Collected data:

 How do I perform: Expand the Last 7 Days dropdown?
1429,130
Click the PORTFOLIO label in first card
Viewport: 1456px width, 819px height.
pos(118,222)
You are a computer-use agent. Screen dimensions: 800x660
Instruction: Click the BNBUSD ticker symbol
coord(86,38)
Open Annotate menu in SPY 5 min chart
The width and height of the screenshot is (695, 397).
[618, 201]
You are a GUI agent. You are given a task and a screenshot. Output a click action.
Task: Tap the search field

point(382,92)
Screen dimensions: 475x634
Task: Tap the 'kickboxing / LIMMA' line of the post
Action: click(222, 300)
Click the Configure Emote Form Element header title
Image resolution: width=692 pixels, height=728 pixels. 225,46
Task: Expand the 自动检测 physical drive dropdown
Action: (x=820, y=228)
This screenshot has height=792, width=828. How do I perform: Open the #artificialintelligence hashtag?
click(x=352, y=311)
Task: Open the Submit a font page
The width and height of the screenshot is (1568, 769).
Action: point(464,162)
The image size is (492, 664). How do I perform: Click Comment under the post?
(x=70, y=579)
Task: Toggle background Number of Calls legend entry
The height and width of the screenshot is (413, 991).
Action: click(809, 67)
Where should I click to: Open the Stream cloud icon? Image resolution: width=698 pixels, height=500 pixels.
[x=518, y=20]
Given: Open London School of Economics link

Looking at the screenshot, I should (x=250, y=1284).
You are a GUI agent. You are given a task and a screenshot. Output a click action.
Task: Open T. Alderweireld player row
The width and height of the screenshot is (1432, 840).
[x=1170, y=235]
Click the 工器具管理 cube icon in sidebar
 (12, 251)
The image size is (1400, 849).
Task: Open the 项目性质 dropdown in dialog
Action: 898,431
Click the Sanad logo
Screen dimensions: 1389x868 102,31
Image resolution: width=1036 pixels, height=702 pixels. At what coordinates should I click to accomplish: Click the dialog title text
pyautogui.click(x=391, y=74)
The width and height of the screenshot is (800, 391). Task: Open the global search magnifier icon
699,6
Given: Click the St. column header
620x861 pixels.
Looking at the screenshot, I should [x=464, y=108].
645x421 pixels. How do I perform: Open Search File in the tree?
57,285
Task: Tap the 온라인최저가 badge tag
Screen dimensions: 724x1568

WHAT IS EXPECTED:
After locating the line that contains "Task: Toggle background", please copy exactly every line from the start of the records through it, and nothing else.

EXPECTED ANSWER:
 How do I perform: Expand the Last 7 Days dropdown?
1429,130
Click the PORTFOLIO label in first card
Viewport: 1456px width, 819px height.
pos(118,222)
You are a computer-use agent. Screen dimensions: 800x660
Instruction: Click the BNBUSD ticker symbol
coord(86,38)
Open Annotate menu in SPY 5 min chart
The width and height of the screenshot is (695, 397).
[618, 201]
You are a GUI agent. You are given a task and a screenshot. Output a click action.
Task: Tap the search field

point(382,92)
Screen dimensions: 475x634
Task: Tap the 'kickboxing / LIMMA' line of the post
Action: click(222, 300)
Click the Configure Emote Form Element header title
Image resolution: width=692 pixels, height=728 pixels. 225,46
Task: Expand the 自动检测 physical drive dropdown
Action: (x=820, y=228)
This screenshot has height=792, width=828. How do I perform: Open the #artificialintelligence hashtag?
click(x=352, y=311)
Task: Open the Submit a font page
The width and height of the screenshot is (1568, 769).
Action: point(464,162)
The image size is (492, 664). How do I perform: Click Comment under the post?
(x=70, y=579)
Task: Toggle background Number of Calls legend entry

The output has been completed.